STUDY TEXT Block Start

Sorry for the interruption in blogging -- I know I've just mostly been doing the Bible study thing for a while, I've been distracted. Anyway, where I left off with the Economics 101, I promised to talk about money. So here goes.
Let us return briefly to the lonesome world of Alice and Bob. For transactions to truly benefit both of them, it should be obvious that they both have to know exactly what they are getting – that’s called the assumption of perfect information. If Alice’s chickens turn out to be diseased and inedible, Bob is not happier after all. Asymmetric information is common throughout the economy– generally, sellers know more about the product than buyers – but it’s obviously an inherent feature of Medicine. After all, the product for sale is expertise.
Another assumption is that Alice and Bob both enter into this transaction freely and willingly. That’s actually hard to define. If Bob’s crop fails and he’s starving, is Bob really free to take or leave Alice’s chicken? You might argue that even if Bob gives Alice everything he possesses, and binds himself to her in servitude for life, he’s still better off because at least he isn’t dead. That may be so, but obviously this isn’t a world Bob wants to live in.

STUDY TEXT Block End
PROVIDED DATA Block Start

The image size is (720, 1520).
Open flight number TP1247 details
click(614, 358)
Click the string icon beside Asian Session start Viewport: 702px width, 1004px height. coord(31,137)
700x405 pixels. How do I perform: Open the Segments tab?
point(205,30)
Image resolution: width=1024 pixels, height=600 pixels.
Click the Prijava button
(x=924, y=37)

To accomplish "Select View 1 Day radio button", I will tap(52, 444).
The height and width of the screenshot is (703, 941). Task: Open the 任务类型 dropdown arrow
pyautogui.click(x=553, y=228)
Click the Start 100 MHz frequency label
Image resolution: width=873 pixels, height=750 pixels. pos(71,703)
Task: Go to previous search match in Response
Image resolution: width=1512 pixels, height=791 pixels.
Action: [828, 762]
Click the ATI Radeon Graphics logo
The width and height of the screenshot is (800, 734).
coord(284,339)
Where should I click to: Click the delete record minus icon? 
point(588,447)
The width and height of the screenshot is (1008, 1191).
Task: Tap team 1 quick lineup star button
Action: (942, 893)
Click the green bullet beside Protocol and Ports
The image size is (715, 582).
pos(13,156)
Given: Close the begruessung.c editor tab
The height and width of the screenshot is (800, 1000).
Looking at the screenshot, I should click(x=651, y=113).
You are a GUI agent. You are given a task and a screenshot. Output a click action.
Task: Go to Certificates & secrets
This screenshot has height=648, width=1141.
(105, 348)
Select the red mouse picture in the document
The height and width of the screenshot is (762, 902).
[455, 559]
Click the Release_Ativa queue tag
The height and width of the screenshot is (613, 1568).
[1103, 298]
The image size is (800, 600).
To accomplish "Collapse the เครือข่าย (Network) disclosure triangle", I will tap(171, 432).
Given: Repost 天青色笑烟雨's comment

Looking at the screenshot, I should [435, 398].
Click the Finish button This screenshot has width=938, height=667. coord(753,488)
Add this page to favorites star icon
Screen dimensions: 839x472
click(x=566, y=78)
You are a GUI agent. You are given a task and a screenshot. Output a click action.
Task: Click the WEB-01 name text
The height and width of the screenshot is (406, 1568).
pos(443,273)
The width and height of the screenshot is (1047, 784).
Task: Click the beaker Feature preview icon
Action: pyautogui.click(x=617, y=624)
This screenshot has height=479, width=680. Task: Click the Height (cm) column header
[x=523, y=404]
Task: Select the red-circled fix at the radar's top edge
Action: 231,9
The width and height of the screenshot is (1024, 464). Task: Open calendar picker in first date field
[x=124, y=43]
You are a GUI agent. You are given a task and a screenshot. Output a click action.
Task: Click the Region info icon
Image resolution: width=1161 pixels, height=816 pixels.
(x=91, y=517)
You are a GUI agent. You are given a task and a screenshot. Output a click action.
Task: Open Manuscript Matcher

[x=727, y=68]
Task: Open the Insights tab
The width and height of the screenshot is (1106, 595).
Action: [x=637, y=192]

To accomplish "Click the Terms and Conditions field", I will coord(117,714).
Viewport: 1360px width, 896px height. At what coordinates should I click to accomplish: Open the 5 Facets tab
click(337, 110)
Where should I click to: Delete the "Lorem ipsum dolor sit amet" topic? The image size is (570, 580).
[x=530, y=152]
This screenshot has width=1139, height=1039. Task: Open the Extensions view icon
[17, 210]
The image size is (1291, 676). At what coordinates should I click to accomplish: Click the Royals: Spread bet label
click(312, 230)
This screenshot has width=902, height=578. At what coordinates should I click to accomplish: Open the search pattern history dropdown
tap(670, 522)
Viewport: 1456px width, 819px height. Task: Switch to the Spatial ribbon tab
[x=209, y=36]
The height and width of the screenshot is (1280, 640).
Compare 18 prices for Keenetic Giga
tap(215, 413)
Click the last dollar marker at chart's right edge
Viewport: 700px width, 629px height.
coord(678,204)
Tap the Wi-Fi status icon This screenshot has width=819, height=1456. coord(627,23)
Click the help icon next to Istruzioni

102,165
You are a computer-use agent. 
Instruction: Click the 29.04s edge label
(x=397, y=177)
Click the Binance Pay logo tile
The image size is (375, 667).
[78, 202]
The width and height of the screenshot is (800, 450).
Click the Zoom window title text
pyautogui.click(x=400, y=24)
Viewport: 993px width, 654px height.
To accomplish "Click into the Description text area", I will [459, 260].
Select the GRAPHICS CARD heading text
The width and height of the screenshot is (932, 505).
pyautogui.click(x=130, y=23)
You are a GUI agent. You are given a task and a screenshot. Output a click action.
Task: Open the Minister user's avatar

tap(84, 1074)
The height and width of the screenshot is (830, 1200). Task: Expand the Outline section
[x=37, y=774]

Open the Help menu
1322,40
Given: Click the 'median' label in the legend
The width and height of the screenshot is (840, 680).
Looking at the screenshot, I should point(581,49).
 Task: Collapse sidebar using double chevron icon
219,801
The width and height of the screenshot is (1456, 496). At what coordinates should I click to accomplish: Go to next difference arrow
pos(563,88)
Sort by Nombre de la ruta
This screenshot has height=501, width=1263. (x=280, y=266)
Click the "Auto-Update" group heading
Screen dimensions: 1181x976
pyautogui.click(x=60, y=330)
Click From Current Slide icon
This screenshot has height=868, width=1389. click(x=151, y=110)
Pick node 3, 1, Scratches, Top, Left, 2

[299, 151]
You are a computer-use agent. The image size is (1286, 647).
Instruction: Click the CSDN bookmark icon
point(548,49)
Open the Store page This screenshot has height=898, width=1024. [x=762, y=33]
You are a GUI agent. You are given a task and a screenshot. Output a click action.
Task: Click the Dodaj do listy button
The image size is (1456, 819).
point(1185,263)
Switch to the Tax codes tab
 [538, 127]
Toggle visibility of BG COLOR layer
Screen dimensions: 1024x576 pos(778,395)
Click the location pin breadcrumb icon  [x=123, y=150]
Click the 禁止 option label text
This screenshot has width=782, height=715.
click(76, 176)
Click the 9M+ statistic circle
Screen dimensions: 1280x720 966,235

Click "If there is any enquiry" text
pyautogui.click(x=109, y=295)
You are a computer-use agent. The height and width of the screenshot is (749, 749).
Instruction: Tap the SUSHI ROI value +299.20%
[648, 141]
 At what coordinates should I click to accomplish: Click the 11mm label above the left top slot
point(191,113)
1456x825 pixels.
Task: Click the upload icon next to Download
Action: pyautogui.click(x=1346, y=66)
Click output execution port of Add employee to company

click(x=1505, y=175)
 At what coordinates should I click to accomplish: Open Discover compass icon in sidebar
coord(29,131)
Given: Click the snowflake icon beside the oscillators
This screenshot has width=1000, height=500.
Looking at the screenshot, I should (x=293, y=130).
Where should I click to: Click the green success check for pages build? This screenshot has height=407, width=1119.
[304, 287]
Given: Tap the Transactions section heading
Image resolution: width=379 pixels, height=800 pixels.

PROVIDED DATA Block End

_QUESTIONS:_
1 - According to the economics post above, what is the assumption called that both parties know exactly what they are getting?
2 - Decide whether each statement agrees with the economics post, answering yes or no and quoting the words that settle it.
(a) Sellers generally know more about the product than buyers.
(b) Asymmetric information is rare in the economy.
(c) In Medicine, the product for sale is expertise.
3 - Please carry the economics post forward, starting right after its final sentence.

_ANSWERS BELOW:_
1 - The assumption of perfect information.

2 -
(a) Yes: "generally, sellers know more about the product than buyers"
(b) No: "Asymmetric information is common throughout the economy"
(c) Yes: "After all, the product for sale is expertise."

3 -
At the very least, to protect Bob in this situation, there have to be a lot of people selling food, they have to be competing with each other and not colluding to hold up the price, and Bob has to know what each of them has on offer at what price, and be able to choose among them. That way he’ll get the best possible deal. If Alice controlled all of the food in town, she’d be the dictator, and you could hardly getting away with calling that a Free Market. But that’s actually the case if Alice has a patent and exclusive marketing rights to a medication Bob needs to survive – a situation that exists for many people in the U.S. today.
If Bob does have choices, in order to make all these comparisons, prices need to be in common, measurable units, which is where money comes in. If Bob was exchanging, say, baseball cards for food they would be worth wildly different amounts to different food sellers, and trying to find the best deal would be nearly impossible. Bob would have to haggle with each of them individually before he could figure it out, and he might be dead by then.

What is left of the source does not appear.